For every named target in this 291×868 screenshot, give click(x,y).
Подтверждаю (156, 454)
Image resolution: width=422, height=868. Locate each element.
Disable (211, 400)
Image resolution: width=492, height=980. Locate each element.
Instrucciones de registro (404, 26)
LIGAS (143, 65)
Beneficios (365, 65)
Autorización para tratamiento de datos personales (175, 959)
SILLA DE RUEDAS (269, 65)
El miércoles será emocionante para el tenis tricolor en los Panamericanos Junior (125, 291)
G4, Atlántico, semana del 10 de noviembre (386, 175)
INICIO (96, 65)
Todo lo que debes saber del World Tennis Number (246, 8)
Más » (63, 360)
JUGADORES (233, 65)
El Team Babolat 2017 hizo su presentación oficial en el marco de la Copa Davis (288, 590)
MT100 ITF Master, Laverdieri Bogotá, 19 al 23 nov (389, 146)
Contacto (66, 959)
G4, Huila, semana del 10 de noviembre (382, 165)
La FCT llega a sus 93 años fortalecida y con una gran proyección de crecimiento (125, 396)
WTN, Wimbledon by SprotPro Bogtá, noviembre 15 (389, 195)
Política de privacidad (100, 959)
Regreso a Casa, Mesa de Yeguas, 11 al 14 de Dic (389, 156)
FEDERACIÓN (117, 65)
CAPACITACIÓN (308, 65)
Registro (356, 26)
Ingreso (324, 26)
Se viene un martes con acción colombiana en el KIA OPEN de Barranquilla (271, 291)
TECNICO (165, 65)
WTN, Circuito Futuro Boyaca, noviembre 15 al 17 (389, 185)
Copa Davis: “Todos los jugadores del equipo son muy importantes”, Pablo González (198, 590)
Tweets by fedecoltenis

** Aim **
Rewrite all of the data above, replacing every "Locate each element" with "Find each element" and keeping everything else the same.

** Answer in full **
For every named target in this 291×868 screenshot, give click(x,y).
Подтверждаю (156, 454)
Image resolution: width=422, height=868. Find each element.
Disable (211, 400)
Image resolution: width=492, height=980. Find each element.
Instrucciones de registro (404, 26)
LIGAS (143, 65)
Beneficios (365, 65)
Autorización para tratamiento de datos personales (175, 959)
SILLA DE RUEDAS (269, 65)
El miércoles será emocionante para el tenis tricolor en los Panamericanos Junior (125, 291)
G4, Atlántico, semana del 10 de noviembre (386, 175)
INICIO (96, 65)
Todo lo que debes saber del World Tennis Number (246, 8)
Más » (63, 360)
JUGADORES (233, 65)
El Team Babolat 2017 hizo su presentación oficial en el marco de la Copa Davis (288, 590)
MT100 ITF Master, Laverdieri Bogotá, 19 al 23 nov (389, 146)
Contacto (66, 959)
G4, Huila, semana del 10 de noviembre (382, 165)
La FCT llega a sus 93 años fortalecida y con una gran proyección de crecimiento (125, 396)
WTN, Wimbledon by SprotPro Bogtá, noviembre 15 (389, 195)
Política de privacidad (100, 959)
Regreso a Casa, Mesa de Yeguas, 11 al 14 de Dic (389, 156)
FEDERACIÓN (117, 65)
CAPACITACIÓN (308, 65)
Registro (356, 26)
Ingreso (324, 26)
Se viene un martes con acción colombiana en el KIA OPEN de Barranquilla (271, 291)
TECNICO (165, 65)
WTN, Circuito Futuro Boyaca, noviembre 15 al 17 (389, 185)
Copa Davis: “Todos los jugadores del equipo son muy importantes”, Pablo González (198, 590)
Tweets by fedecoltenis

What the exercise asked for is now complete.